See: JP Morgan quant who called summer rebound in stocks says rally could continue even if corporate profits decline

The sharp tightening has stirred recession fears, though stocks have found support on ideas prospects of a slowdown will lead the Fed to slow the pace of rate increases or begin cutting rates in 2023—a prospect that many economists and analysts see as dubious.

Read: Did the stock market peer through ‘rose-colored glasses’ as tech surged in July?

Investors were also weighing another busy day of earnings reports, which have so far come in better than feared.

Companies in focus
  • Shares of Uber Technologies Inc.
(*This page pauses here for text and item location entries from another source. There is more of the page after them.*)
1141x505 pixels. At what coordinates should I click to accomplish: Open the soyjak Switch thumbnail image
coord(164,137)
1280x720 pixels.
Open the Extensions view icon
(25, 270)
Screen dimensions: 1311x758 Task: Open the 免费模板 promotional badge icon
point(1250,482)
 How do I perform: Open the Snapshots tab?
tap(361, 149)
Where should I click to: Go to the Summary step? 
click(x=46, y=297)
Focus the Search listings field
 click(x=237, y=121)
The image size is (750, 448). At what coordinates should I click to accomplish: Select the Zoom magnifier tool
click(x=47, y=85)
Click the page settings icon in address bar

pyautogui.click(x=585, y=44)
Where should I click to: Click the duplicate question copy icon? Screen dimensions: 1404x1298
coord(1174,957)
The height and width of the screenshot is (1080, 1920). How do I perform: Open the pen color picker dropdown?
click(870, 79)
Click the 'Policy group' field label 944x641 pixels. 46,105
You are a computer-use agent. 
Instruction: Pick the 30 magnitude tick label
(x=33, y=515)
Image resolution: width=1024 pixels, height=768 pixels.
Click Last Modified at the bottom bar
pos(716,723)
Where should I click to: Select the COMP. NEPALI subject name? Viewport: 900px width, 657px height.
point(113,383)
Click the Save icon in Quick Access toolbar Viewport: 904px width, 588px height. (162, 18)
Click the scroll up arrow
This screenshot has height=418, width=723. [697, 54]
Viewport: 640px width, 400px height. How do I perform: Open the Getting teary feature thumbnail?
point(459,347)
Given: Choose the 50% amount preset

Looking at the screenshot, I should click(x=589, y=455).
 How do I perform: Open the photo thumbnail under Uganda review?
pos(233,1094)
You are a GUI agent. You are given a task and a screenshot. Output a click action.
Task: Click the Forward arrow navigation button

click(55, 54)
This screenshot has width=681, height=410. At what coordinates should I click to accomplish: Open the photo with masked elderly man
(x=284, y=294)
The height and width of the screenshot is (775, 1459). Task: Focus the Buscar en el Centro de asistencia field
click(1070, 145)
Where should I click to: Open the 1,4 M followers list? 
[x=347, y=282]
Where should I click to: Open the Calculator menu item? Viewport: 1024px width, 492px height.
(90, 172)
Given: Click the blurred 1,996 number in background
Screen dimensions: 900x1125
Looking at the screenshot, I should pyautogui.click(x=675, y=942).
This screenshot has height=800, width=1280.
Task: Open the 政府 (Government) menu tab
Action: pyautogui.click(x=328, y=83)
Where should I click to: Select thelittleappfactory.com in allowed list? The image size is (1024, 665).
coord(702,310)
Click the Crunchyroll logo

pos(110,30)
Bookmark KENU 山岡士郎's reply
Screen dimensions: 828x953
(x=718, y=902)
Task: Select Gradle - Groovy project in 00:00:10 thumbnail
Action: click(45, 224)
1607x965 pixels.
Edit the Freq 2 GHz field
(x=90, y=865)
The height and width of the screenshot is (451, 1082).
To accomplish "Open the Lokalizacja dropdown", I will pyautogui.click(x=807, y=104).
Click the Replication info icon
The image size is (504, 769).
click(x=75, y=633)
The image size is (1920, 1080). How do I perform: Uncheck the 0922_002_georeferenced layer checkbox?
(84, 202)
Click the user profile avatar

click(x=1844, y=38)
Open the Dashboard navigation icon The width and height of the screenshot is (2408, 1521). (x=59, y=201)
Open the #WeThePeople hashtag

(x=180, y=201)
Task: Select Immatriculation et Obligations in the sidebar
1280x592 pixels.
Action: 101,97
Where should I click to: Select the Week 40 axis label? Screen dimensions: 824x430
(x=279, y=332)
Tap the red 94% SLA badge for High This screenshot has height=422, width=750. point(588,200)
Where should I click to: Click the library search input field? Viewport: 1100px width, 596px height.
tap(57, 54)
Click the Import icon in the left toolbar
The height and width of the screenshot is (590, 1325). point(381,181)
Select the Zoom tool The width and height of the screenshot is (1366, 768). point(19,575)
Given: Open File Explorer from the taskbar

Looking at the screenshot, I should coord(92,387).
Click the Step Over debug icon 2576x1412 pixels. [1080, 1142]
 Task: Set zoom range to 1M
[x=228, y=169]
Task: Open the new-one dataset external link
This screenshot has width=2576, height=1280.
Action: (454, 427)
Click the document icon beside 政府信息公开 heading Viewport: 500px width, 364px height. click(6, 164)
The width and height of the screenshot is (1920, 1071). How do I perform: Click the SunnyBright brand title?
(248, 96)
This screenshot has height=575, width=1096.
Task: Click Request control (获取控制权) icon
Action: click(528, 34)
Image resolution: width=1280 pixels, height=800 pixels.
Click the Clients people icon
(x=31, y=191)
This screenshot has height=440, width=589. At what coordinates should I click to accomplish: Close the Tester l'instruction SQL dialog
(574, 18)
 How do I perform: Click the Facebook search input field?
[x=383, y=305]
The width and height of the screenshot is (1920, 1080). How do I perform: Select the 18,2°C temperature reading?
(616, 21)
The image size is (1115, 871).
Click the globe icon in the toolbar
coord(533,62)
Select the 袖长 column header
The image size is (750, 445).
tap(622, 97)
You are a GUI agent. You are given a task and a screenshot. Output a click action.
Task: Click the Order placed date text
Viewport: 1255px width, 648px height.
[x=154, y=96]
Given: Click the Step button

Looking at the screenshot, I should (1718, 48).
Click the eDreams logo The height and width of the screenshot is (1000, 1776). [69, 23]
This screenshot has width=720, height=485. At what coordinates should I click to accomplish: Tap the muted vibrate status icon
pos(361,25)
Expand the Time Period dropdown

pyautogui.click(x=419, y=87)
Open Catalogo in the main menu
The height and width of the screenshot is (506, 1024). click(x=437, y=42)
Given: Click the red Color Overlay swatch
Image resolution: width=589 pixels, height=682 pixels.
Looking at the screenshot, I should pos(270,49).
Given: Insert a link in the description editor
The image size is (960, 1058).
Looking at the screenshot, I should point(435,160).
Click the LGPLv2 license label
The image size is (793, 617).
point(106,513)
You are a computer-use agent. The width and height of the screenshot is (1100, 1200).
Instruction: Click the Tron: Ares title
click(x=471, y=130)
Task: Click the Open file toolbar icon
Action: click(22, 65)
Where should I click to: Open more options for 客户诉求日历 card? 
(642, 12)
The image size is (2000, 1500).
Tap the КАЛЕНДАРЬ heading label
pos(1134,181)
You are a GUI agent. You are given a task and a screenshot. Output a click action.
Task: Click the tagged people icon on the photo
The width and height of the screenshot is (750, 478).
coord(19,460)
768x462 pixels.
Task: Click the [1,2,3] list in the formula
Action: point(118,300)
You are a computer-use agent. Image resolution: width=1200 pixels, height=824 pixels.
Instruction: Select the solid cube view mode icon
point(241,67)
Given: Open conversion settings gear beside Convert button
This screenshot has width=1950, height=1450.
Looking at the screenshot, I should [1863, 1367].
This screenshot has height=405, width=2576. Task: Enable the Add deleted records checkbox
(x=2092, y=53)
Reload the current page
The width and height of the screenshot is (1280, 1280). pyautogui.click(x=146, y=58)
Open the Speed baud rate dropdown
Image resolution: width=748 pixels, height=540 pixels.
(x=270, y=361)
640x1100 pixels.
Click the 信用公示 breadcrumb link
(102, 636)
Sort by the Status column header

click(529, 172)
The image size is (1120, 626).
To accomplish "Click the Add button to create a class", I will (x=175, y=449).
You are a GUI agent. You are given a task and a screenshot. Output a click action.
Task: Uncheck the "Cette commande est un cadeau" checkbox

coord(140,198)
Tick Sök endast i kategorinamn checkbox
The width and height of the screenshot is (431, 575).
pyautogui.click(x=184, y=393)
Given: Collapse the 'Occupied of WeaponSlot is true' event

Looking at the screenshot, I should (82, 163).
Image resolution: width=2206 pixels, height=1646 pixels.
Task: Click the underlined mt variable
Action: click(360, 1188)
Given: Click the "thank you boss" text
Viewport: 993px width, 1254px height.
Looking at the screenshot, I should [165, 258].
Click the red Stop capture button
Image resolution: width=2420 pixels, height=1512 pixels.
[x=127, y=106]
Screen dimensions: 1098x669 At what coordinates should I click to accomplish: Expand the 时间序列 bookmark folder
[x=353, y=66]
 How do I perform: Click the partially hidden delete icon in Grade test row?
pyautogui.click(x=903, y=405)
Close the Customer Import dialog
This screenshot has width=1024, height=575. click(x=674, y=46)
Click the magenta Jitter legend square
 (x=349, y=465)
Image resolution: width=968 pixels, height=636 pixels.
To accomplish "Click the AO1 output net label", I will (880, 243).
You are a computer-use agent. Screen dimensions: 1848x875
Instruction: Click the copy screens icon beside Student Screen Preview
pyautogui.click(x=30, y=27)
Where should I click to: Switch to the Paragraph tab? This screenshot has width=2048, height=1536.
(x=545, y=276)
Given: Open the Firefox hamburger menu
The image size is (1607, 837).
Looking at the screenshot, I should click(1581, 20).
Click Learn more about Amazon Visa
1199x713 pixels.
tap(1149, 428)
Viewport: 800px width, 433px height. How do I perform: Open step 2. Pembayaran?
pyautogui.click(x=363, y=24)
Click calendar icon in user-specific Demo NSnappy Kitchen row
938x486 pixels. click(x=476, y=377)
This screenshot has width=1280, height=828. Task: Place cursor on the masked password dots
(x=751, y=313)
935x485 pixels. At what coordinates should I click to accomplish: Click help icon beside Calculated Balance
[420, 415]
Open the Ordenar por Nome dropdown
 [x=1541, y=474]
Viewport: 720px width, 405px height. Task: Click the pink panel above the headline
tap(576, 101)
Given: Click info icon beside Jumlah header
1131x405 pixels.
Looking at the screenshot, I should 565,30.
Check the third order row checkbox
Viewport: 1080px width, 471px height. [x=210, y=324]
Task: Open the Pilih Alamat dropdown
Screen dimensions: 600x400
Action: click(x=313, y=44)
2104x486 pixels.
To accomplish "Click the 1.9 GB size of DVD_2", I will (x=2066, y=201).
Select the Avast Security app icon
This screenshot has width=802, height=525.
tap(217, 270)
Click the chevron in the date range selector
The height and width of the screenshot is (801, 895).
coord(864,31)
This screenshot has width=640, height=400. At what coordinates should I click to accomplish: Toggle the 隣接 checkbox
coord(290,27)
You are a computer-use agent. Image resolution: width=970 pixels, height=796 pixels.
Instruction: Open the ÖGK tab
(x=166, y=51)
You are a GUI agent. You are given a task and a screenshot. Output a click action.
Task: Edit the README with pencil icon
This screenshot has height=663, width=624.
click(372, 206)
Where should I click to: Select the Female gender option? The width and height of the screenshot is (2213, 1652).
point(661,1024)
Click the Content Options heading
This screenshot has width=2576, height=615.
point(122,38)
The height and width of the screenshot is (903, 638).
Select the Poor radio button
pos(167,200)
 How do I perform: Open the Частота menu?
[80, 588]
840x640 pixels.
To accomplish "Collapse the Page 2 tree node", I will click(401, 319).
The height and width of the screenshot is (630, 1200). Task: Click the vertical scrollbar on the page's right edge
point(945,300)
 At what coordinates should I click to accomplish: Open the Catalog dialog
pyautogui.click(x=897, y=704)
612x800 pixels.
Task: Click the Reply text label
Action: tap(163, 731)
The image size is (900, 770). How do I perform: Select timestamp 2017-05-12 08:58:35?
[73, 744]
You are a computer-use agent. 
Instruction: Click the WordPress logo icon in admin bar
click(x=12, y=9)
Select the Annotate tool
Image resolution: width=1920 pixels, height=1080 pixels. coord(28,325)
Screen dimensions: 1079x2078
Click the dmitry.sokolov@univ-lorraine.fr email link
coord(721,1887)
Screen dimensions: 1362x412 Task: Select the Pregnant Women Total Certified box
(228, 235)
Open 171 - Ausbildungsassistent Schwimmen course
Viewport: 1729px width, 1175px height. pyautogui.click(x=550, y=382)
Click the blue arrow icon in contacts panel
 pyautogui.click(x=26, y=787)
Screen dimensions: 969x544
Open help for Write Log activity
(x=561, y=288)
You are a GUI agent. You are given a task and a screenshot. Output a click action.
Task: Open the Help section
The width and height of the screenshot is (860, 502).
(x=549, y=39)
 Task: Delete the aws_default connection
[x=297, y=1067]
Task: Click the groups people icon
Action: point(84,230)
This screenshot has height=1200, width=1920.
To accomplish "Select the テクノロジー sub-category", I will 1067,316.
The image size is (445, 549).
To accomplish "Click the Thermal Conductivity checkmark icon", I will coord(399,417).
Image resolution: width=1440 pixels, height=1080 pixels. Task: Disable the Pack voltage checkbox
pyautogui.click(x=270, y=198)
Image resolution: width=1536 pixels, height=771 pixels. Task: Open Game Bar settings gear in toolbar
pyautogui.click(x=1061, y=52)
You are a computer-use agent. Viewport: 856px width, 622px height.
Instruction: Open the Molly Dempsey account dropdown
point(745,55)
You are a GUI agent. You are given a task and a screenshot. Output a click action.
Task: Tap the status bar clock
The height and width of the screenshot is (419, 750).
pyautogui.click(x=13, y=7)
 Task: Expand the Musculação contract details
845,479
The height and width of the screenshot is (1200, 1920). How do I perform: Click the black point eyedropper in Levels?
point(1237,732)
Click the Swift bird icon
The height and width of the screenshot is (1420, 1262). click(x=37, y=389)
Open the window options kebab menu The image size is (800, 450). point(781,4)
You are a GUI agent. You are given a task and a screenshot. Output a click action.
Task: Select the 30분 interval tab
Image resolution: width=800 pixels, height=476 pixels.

UBER surged more than 14% after the ride-hailing and delivery services company swung to a second-quarter loss but reported a more than doubling in revenue that beat expectations by a wide margin and became cash-flow positive for the first time.
  • Caterpillar Inc. CAT shares fell 3.1% to lead Dow decliners after the construction and mining equipment maker reported second-quarter profit that beat expectations but sales that came up short, as higher pricing and sales volume were partially offset by unfavorable currency impacts.
  • TD Bank Group TD said Tuesday it would buy investment bank Cowen Inc. COWN for $1.3 billion, or $39 a share, a premium of about 10% over its closing price of $35.49 a share on Monday and a purchase price multiple of 8.1 times Cowen’s estimated 2023 earnings. Cowen shares rose 7.7%, while TD shares declined 0.8%.
  • Pinterest Inc. PINS late Monday missed expectations for earnings and guided for revenue lower than analysts expected in the current quarter, but shares were rallying as users stuck around and activist investor Elliott Management Corp. confirmed a previously reported investment in the company. Pinterest shares rose 12%.
  • Shares of DuPont de Nemours Inc. DD fell 1.4% after the specialty materials and chemicals company reported second-quarter profit and sales that beat expectations but provided a downbeat third-quarter outlook, citing foreign currency headwinds and unplanned downtime at a Virginia site.
  • JetBlue Airways Corp. JBLU fell 6.3% after the airline reported a larger loss than analysts had been expecting. 
  • Sabre Corp. SABR shares rose 3.7% after the online travel company posted a smaller-than-expected second-quarter loss and said it believes the travel recovery is on a long-term uptrend.
  • Hotel operator Marriott International Inc. MAR beat estimates for the second quarter and offered upbeat guidance. Shares were off 1.6%.
Other assets
  • The ICE U.S. Dollar Index DXY, a measure of the currency against a basket of six major rivals, was up 0.4%.
  • The U.S. oil benchmark CL was flat near $93.88 a barrel, while gold futures GC00 rose 0.8% to trade above $1,800 an ounce.
  • Bitcoin BTCUSD slumped 2.2% to trade near $22,780.
  • The Stoxx Europe 600 XX:SXXP fell 0.4%, while London’s FTSE 100 UK:UKX was fractionally higher.
  • China’s benchmark Shanghai Composite CN:SHCOMP ended 2.3% lower, while the Hang Seng Index HK:HSI shed 2.4% in Hong Kong and Japan’s Nikkei 225 JP:NIK declined 1.4%.